__Provided records__:

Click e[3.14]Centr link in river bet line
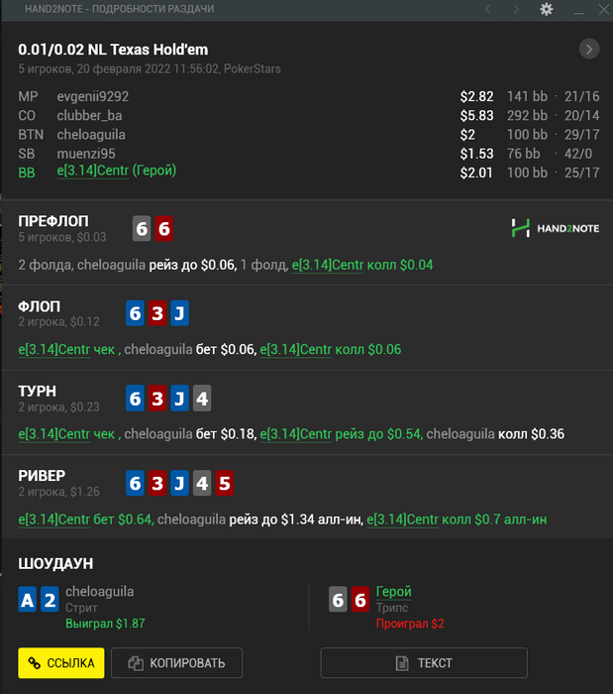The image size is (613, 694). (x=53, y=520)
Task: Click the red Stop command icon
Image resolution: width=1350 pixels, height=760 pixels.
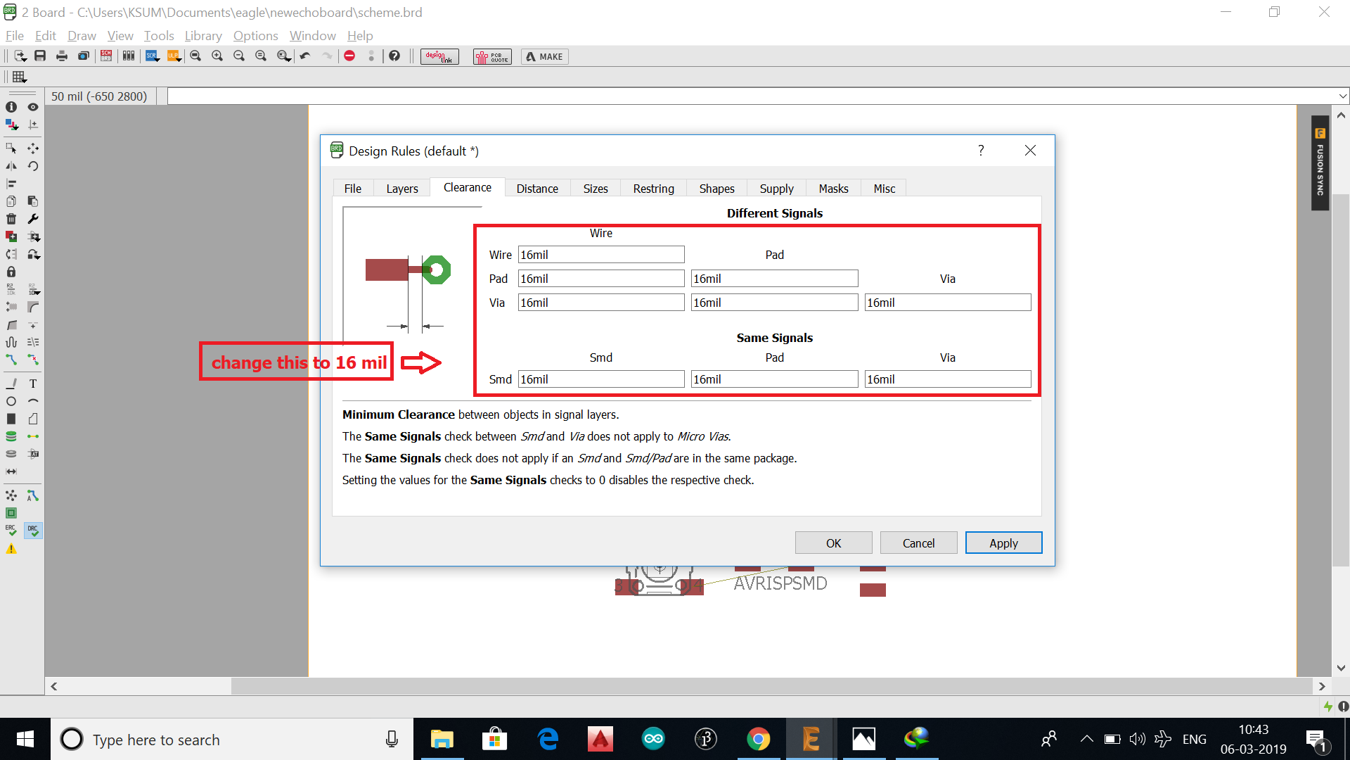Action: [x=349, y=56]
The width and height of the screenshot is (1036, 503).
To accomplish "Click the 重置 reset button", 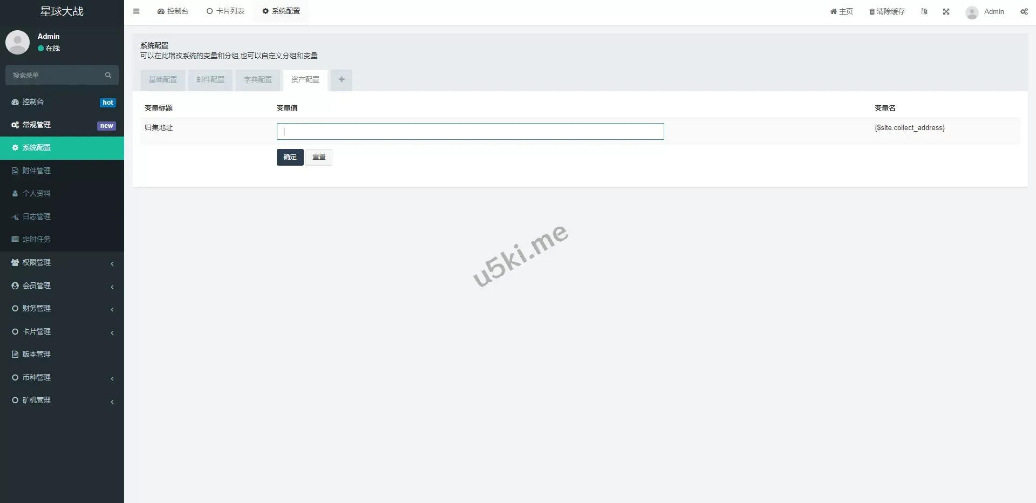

__Exercise requirements__: Please reproduce the entire listing above word for word, leaving out the pictures.

__Written solution__:
Click e[3.14]Centr link in river bet line
The image size is (613, 694). (x=53, y=520)
Task: Click the red Stop command icon
Image resolution: width=1350 pixels, height=760 pixels.
Action: [x=349, y=56]
The width and height of the screenshot is (1036, 503).
To accomplish "Click the 重置 reset button", 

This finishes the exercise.